In Western media, talking or anthropomorphic animals are often used to euphemize the sensitive issues of race for children. Consider a movie like Warner Brothers’ Cats Don’t Dance (1997), in which humans oppress upright-walking, talking, and dancing animal actors to keep them from being cast in meaningful roles in movies and restrain them to only playing animal parts. Somehow, Warner Brothers missed the issue inherent to a metaphor about minorities who are represented by animals, but their oppressors get to be human. Disney’s Zootopia is a more recent example of a racism allegory in a children’s film, in which a world full of sentient animals are socially divided according to predators and prey. However, sometimes animals are used to avoid the issue of race rather than approach it. In Disney’s The Princess and the Frog (2009), Black characters Tiana and Prince Naveen avoid much of the racism one might expect the couple to encounter in the setting of 1920s Louisiana, because they spend almost the entire movie as singing amphibians—out in the bayou away from human civilization.

 

Primary Sources

Copland, Aaron. Old American Songs. New York: Boosey & Hawkes, 1997.

Debussy, Claude. Children’s Corner: For Piano. Edited by Wilhelm Ohmen. New York: Schott Music, 2009.

Prokofiev. Sergey. Peter and the Wolf: Symphonic Tale for Children, Op. 67. New York: Leeds  Music, 1946.

Ravel, Maurice. Mother Goose: 5 Children’s Pieces. Edited by Lawrence Rosen. New York: G. Schirmer, 1995.

Saint-Saëns, Camille. Le Carnaval des Animaux. 1886. Facsimile of the manuscript, with an introduction by Marie-Gabrielle Soret. Paris: BnF Editions, 2018.

———. Outspoken Essays on Music. Translated by Fred Rothwell. New York: E. P. Dutton, 1922.

Schumann, Robert. Album für die Jugend, Op. 68. Edited by Klaus Rönnau. Vienna: Wiener Urtext Edition, 1979.

Seeger, Ruth Crawford, arr. Animal Folk Songs for Children: Traditional American Songs. Hamden, CT: Linnet Books, 1993.

 

Secondary Sources

Beauvoir, Simone de. The Second Sex. Translated by Constance Borde and Sheila Malovany-Chevallier with an introduction by Judith Thurman. New York: Vintage Books, 2011.

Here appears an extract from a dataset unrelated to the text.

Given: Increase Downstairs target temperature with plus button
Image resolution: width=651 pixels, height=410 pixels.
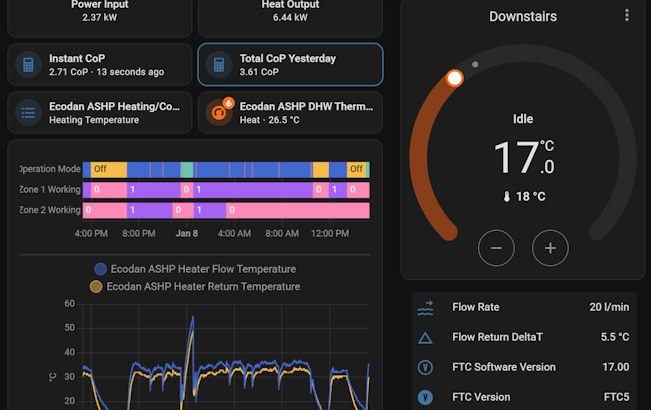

Kok, Roe-Min. “Negotiating Children’s Music: New Evidence for Schumann’s ‘Charming’ Late Style.” Acta Musicologica 80 no. 1 (2008): 99-128.

Morrison, Simon. The People’s Artist: Prokofiev’s Soviet Years. New York: Oxford University Press, 2009.

Mundy, Rachel. “Animals on Parade: Collecting Sounds for l’histoire naturelle of Modern Music.” In The Modernist Bestiary: Translating Animals and the Arts Through Guillaume Apollinaire, Roaul Dufy, and Graham Sutherland, edited by Sarah Kay and Timothy Mathews. London: UCL Press, 2020.

 

Investigations

Critical Thinking: 

How and when do children appear in art for children? Often media targeted at children does not include young children among the characters, which are instead older adolescents, young adults, or animals. When they do appear, how are they portrayed?

Listening:

Listen to Debussy’s Children’s Corner and research the piece, paying particular attention to the characters and musical material of no. 2 “Jimbo’s Lullaby,” no. 3 “Serenade for the Doll,” and no. 6 “Golliwogg’s Cakewalk.” These three movements evoke cultural products from places outside of Europe, namely Indian menageries, Chinese porcelain, and American minstrel theater, which were exotic fascinations for nineteenth and early twentieth-century Europeans. Discuss how a piece such as this teaches children to hear difference and to understand their own Self.